DOCUMENT SECTION:
──────
Tuesday, March 22, 2011

Afraid of the Light?

Happy Spring Break!

Recently, in a morning devotion I read of a time back when electricity was first being introduced to a little Scottish village, almost everybody in a particular church switched from the propane lanterns to electricity just as soon as it could be hooked up. However, the oldest couple in the congregation couldn't get their electricity because they were waiting for the poles to go up and the wire to be strung. So they continued to use their propane lanterns.

The day finally came when the electricity was brought into their home. Everyone came for the festive event. Teh old man waited for it to get extra dark; then he told his wife to go turn on the switch. When she did, the light filled the room, and everyone rejoiced. The old man grinned from ear to ear, picked up a propane lamp and said, "It sure makes lighting my lamps easier." And with that he lit a lamp, and his wife turned off the electricity.

We can be like that sometimes, can't we? We can't see the light for need to hang on to the darkness in our lives. Christ sheds His holy light into the dark recesses of our hearts and lives and sometimes we decide we'd rather keep those places hidden. We decide that we only want the light of Christ to shine in the selective sections of our soul. Are there areas of your life where you are more afraid of the light than you are of the dark?

The Bible tells us that we cannot hide from God (Jeremiah 23:24) and that even the darkness is as light to Him (Psalm 139:11-12). As Christians, we do not hold onto the darkness of our lives and live in the darkness...as that is not faithful to the calling of our Lord. John 3:19-21 says, "...the light has come into the world, and people loved the darkness rather than the light because their works were evil. For everyone who does wicked things hates the light and does not come to the light, lest his works should be exposed. But whoever does what is true comes to the light, so that it may be clearly seen that his works have been carried out in God." Even 1Thessalonians 5:5 says, "For you are children of the light, children of the day. We are not of the night or of the darkness."
──────
SUPPLIED ENTRIES:
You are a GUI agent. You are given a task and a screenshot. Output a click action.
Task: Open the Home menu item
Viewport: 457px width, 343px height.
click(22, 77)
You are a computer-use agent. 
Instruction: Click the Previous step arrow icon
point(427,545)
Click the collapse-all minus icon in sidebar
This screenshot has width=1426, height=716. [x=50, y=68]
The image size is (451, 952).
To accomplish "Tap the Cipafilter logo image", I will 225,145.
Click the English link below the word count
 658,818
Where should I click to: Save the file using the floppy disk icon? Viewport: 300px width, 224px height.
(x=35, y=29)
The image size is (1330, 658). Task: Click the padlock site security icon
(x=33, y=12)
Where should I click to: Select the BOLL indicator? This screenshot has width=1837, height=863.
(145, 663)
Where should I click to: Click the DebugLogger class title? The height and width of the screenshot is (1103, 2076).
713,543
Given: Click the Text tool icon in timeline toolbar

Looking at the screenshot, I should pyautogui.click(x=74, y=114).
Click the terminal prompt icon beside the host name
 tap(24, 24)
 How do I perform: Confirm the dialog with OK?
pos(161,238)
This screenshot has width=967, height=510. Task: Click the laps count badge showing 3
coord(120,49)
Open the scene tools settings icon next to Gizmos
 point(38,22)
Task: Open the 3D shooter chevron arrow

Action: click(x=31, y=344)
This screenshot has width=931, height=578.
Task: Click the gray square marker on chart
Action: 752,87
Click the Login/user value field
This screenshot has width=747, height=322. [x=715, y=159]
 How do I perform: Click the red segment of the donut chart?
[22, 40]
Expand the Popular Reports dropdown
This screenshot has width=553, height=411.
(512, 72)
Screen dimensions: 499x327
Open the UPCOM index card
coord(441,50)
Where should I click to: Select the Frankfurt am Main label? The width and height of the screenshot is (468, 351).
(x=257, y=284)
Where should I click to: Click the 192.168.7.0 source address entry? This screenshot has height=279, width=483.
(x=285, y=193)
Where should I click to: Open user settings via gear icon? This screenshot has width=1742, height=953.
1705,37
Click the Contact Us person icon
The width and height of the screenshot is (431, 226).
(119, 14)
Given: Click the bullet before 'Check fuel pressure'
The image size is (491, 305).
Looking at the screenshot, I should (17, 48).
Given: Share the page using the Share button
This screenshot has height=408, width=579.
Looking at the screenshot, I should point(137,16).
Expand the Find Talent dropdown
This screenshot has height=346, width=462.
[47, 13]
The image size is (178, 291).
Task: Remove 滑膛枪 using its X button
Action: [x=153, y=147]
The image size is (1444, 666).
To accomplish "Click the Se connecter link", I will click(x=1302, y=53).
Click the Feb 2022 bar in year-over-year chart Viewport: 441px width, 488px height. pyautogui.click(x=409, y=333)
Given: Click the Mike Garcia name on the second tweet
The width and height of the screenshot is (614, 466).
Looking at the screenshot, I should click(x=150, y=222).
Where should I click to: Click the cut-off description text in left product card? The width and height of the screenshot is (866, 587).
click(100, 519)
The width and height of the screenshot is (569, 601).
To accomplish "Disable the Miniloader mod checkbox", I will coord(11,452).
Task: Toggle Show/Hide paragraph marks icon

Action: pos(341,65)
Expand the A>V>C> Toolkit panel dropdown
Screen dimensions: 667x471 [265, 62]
──────
GIVEN PROBLEM:
Output the passage from the devotional post on light, word for word, from "The day finally" up to and including "of the dark?".

SOLUTION FOR THIS PROBLEM:
The day finally came when the electricity was brought into their home. Everyone came for the festive event. Teh old man waited for it to get extra dark; then he told his wife to go turn on the switch. When she did, the light filled the room, and everyone rejoiced. The old man grinned from ear to ear, picked up a propane lamp and said, "It sure makes lighting my lamps easier." And with that he lit a lamp, and his wife turned off the electricity.

We can be like that sometimes, can't we? We can't see the light for need to hang on to the darkness in our lives. Christ sheds His holy light into the dark recesses of our hearts and lives and sometimes we decide we'd rather keep those places hidden. We decide that we only want the light of Christ to shine in the selective sections of our soul. Are there areas of your life where you are more afraid of the light than you are of the dark?